» Directions:
State whether each statement agrees with the synthetic control article, answering yes or no and quoting the words of the article that decide it.
1. The weights used to build the synthetic unit may take negative values.
2. The method requires believing that the markets being compared are identical.
3. In place of a frequentist standard error, inference relies on applying the same method to each donor unit as if it had been treated.

» Article:
Synthetic Control for Product Launches

The problem

You're launching a new seller support program in Germany. You want to know if it works. You can't randomise — it's a national policy. You don't have a clean control group. After launch, German seller revenue goes up 18%. Did the program cause that?

Maybe. Or maybe revenue was already trending up. Or maybe a competitor exited the market at the same time. Without a counterfactual — "what would German revenue have looked like without the program?" — you can't say.

The intuition

Synthetic control constructs that counterfactual. The idea: find a weighted combination of untreated units (other countries, regions, or cohorts) that closely matches the treated unit's pre-treatment outcome trajectory. That weighted combination becomes your "synthetic Germany" — the counterfactual of what Germany would have looked like if the program hadn't launched.

After treatment, you compare Germany's actual trajectory to its synthetic version. The gap is your estimated causal effect.

The magic is in the weights. You solve an optimisation problem: find non-negative weights that sum to one and minimise the pre-treatment difference between the treated unit and the weighted donor pool. If the synthetic match is good pre-treatment, you can credibly argue it would have continued to track in the absence of treatment.

Synthetic control doesn't require you to believe markets are identical. It only requires that you can build a weighted combination that behaves identically pre-treatment.

In practice

The method works best when you have a small number of treated units (often just one), a long pre-treatment window, and a rich donor pool of untreated units. It's common in policy evaluation, country-level studies, and product launches where A/B testing isn't feasible.

At Amazon I used synthetic control to evaluate a seller incentive program rolled out to one marketplace. The pre-treatment fit was strong (RMSPE < 2%), giving confidence in the counterfactual. The post-treatment gap showed a 9% lift — versus the naive 18% pre-post comparison, which was contaminated by a category-wide trend.

Inference is non-standard. You don't have a standard error in the frequentist sense. Instead, you run placebo tests: apply the same method to each donor unit as if it had been treated, and check whether the treated unit's gap is unusually large relative to the placebo distribution.

Going deeper (optional)

The original Abadie, Diamond & Hainmueller (2010) paper introduced the method for the economic effect of German reunification. The Synth R package and Python's pysyncon implement it.

Key assumptions: parallel trends in the pre-period (which you can visually verify), and no spillover from treated to donor units (SUTVA). The method is more transparent than DiD because the weights are explicit — you can see exactly which units contribute to the counterfactual and how much.

# Minimise pre-treatment RMSPE
# W* = argmin_W ||X_1 - X_0 W||
# subject to: w_j >= 0, sum(w_j) = 1

# Post-treatment effect at time t:
# α_t = Y_1t - sum_j(w_j* * Y_jt)

» Material:

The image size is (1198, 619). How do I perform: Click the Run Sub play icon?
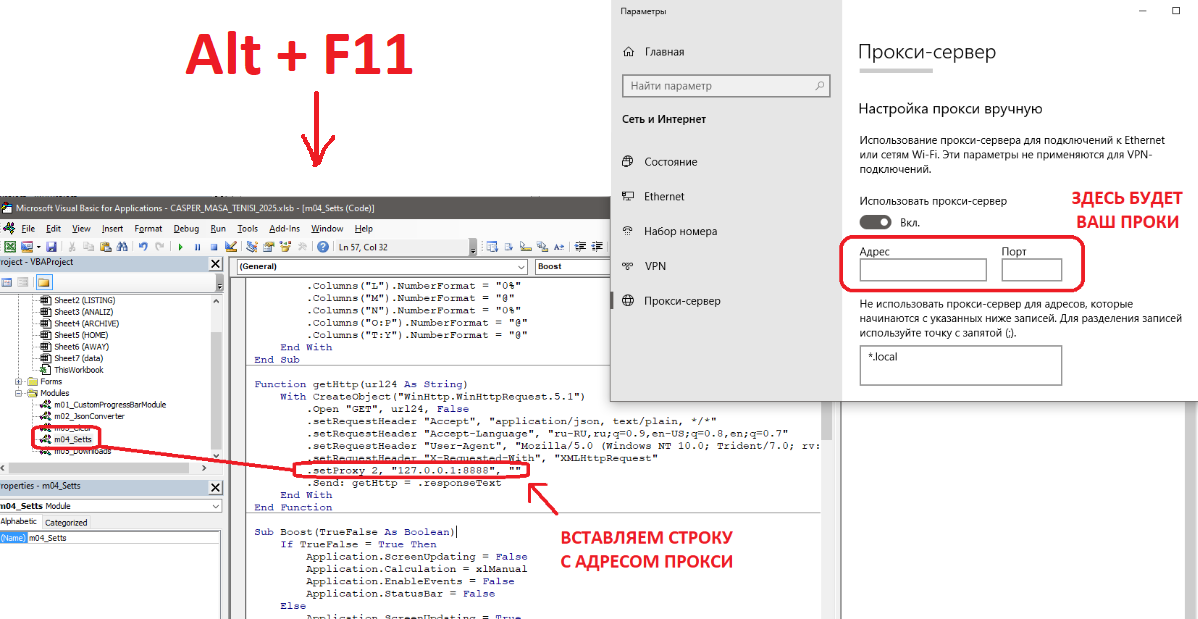[181, 246]
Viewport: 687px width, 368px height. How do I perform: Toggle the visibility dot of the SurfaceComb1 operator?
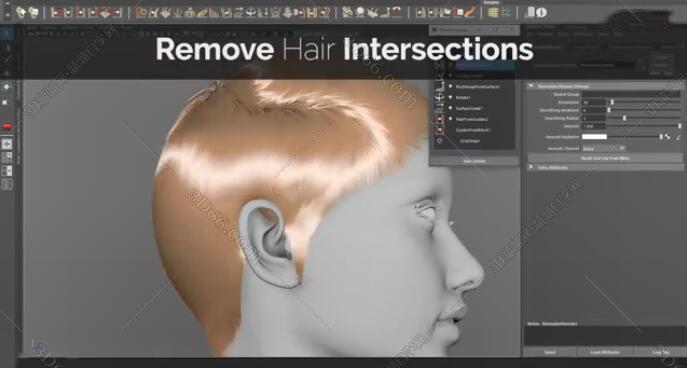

» Answer:
1. No: "find non-negative weights that sum to one and minimise the pre-treatment difference between the treated unit and the weighted donor pool."
2. No: "Synthetic control doesn't require you to believe markets are identical."
3. Yes: "Instead, you run placebo tests: apply the same method to each donor unit as if it had been treated, and check whether the treated unit's gap is unusually large relative to the placebo distribution."